Was war nun das Neue im Oeuvre der Jung-Wiener? Spezialisten werden schon im Titel der Stationen-Ausstellung einen Hinweis finden. "Natur plus X" paraphrasiert eine Formel der Naturalisten ("Natur minus X"), die die möglichst exakte Erfassung äußerer Wirklichkeit propagierten. "Hermann Bahr und seine Gefolgschaft wollte das überwinden: Weg von der realistischen Darstellung hin zu Innensichten, Gefühlen und Träumen", so Hemecker. Der Weg zur Psychoanalyse war naheliegend. Dem Einfluss Sigmund Freuds auf den Literatenzirkel wird im Freud Museum (ab 23. März) nachgegangen.

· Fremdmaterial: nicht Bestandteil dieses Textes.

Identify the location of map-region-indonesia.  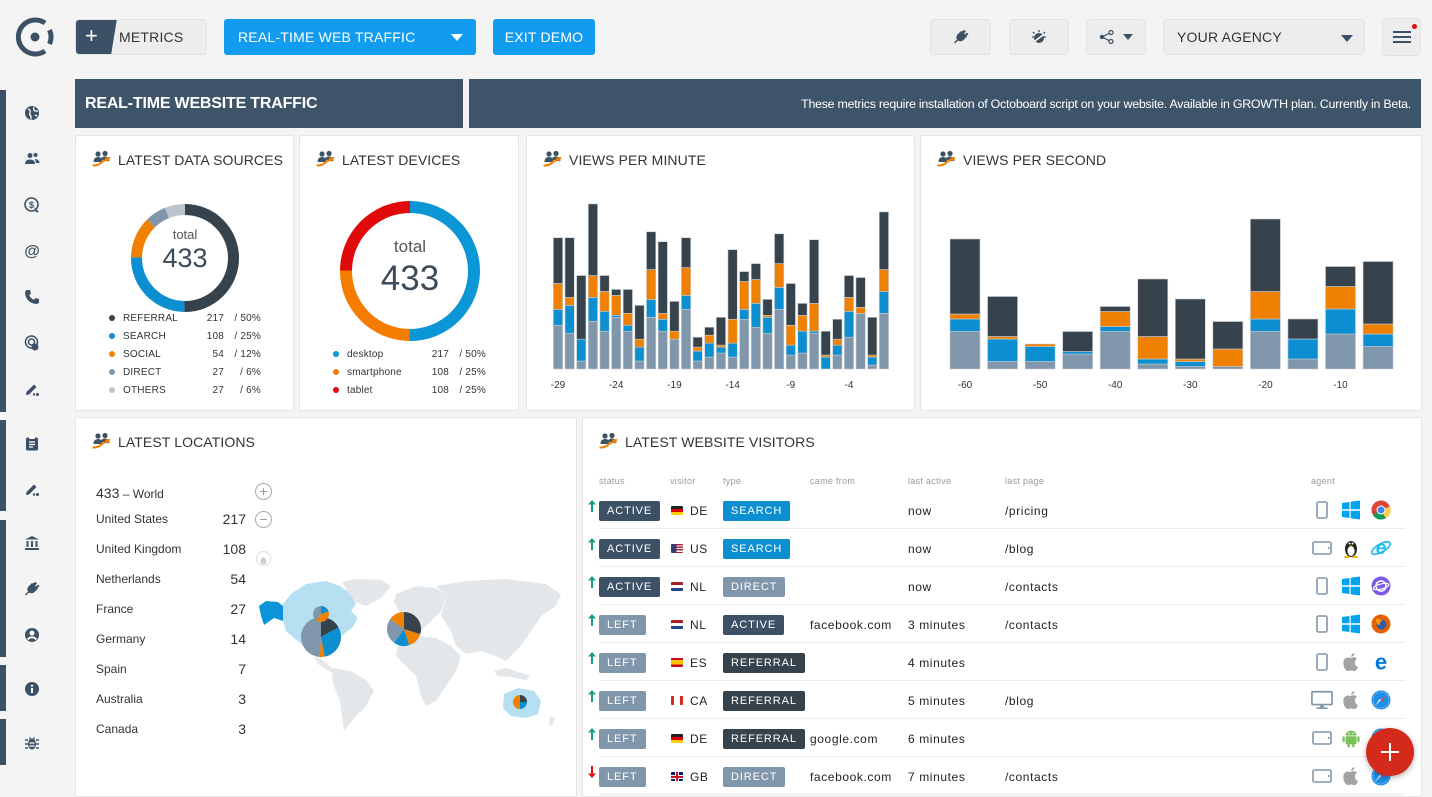
(512, 674).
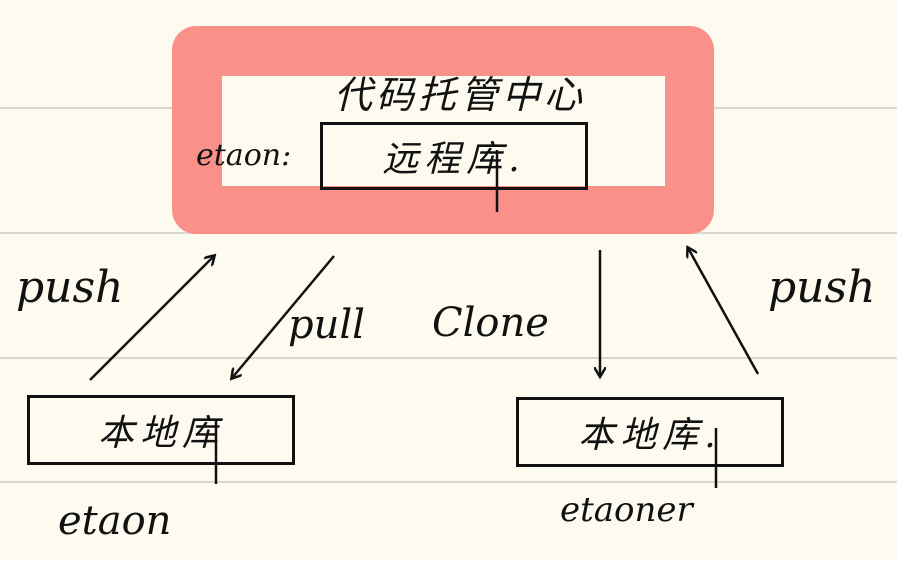 The width and height of the screenshot is (897, 561). What do you see at coordinates (152, 318) in the screenshot?
I see `push-arrow-left` at bounding box center [152, 318].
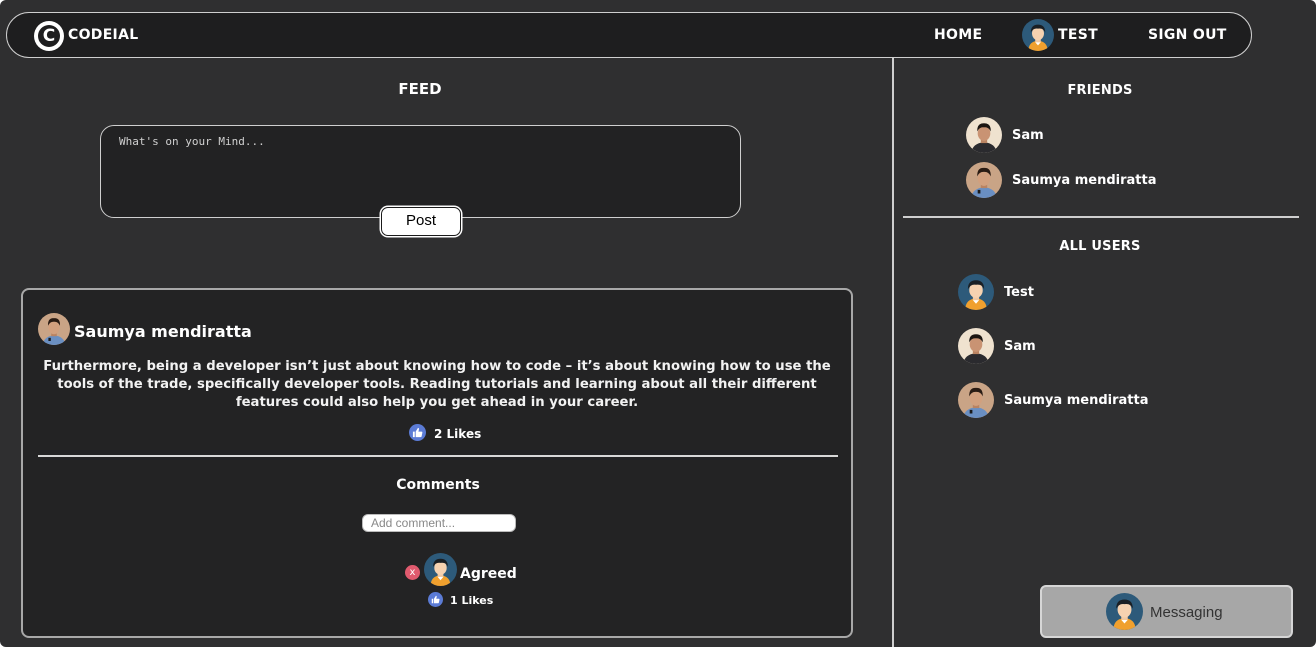  I want to click on post-author-avatar, so click(54, 329).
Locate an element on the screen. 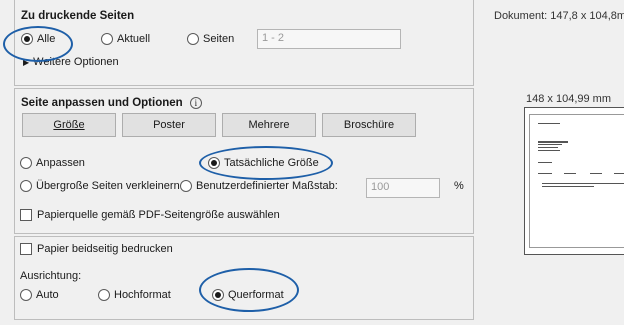  booklet-button: Broschüre is located at coordinates (369, 125).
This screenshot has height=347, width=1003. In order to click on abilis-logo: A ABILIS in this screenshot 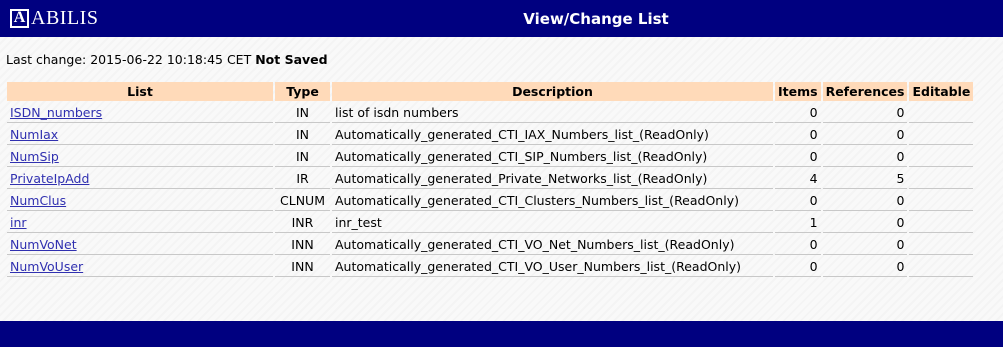, I will do `click(54, 18)`.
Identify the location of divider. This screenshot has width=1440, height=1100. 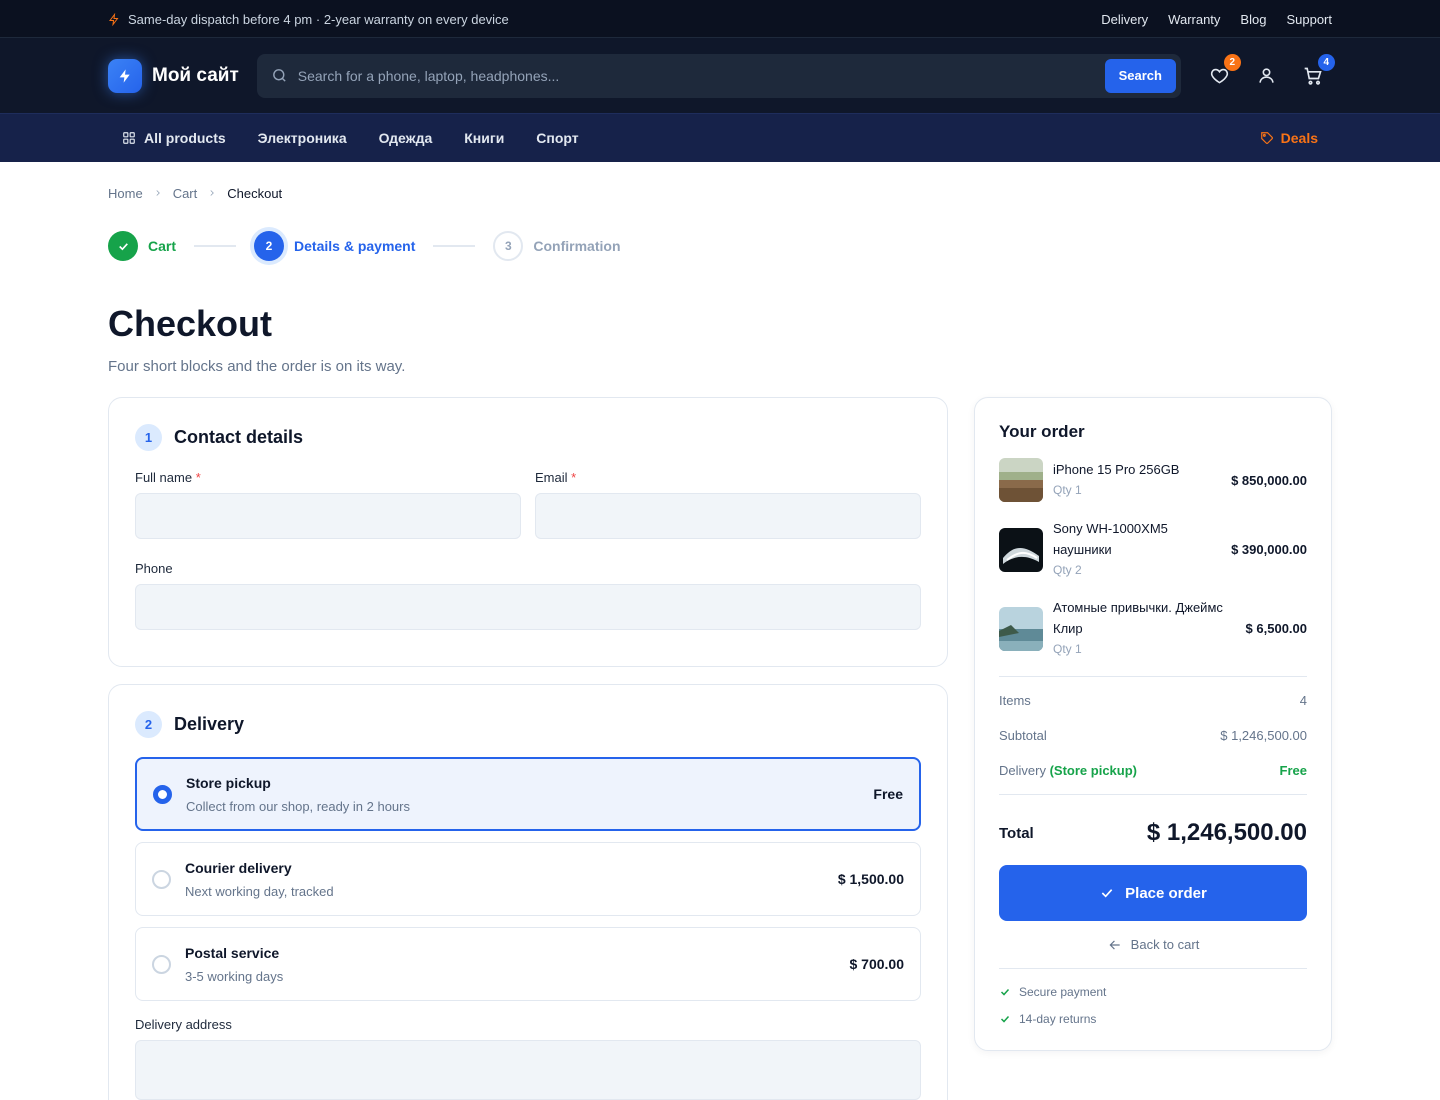
(1153, 794).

Weitere Kapitel führen etwa zum Akademischen Gymnasium (ab 15. März), wo einige Jung-Wiener die Schulbank drückten, ins Metro Kino (ab 12. April), wo eine Filmreihe und ein Kaiserpanorama mit Original-Stereobildern die Wirkung damals neuer optischer Verfahren erlebbar machen sollen, oder in das bereits bespielte Bezirksmuseum Leopoldstadt. Dort geht es um das Soziotop Prater mit seinen gesellschaftlichen Gegensätzen sowie erotischen wie exotischen Anstrichen. "Hofmannsthal hat sich dem eher aristokratischen Nobelprater rund um die Hauptallee nahe gefühlt, Schnitzler und Salten haben sich für die Figuren des (plebejischen, Anm.) Wurstelprater interessiert", erläuterte Co-Kurator David Österle im Gespräch mit der Austria Presse Agentur.

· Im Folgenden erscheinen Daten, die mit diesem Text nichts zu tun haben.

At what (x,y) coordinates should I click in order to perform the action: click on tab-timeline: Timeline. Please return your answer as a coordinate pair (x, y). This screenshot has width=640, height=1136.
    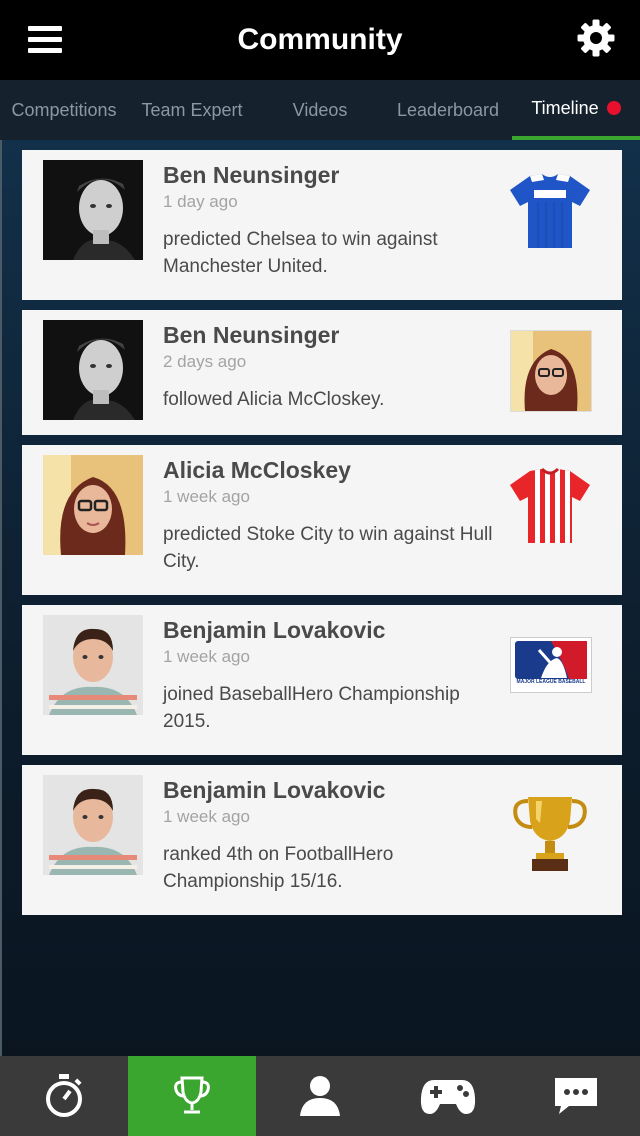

Allerdings: Nicht alle Orte, die eine zentrale Rolle für den Autorenkreis gespielt haben, existieren heute noch. Ein Beispiel dafür ist das Volkstheater Rudolfsheim, dessen Rolle im Bezirksmuseum des 15. Bezirks (ab 27. April) beleuchtet wird. Dort - und nicht etwa im Burgtheater - konnten die Jungschriftsteller experimentieren. "Sie hatten die Möglichkeit, richtig Gas zu geben", formuliert es Österle mit Verweis auf das provokative Potenzial Freier Bühnen jenseits des Linienwalls, also des heutigen Gürtels.

Eine einzige große Männerrunde

Sämtliche Teile des Ausstellungsprojekts, die großteils bei freiem Eintritt besucht werden können, sind naturgemäß in Wien angesiedelt - mit einer Ausnahme: Das Literaturarchiv in Salzburg (ab 27. Juli) reist mit dem Jungen Wien auf Sommerfrische. Schließlich waren die Autoren viel unterwegs und ließen Erfahrungen fernab der Stadt in ihre Texte einfließen.

Weibliche Proponenten sucht man selbst im erweiterten, bis zu 60 Personen umfassenden Kreis des Jung-Wien übrigens vergeblich. "Unglaublich männerlastig, das Ganze", resümierte Institutschef Hemecker. Unter den Vertretern finde sich nicht eine Frau.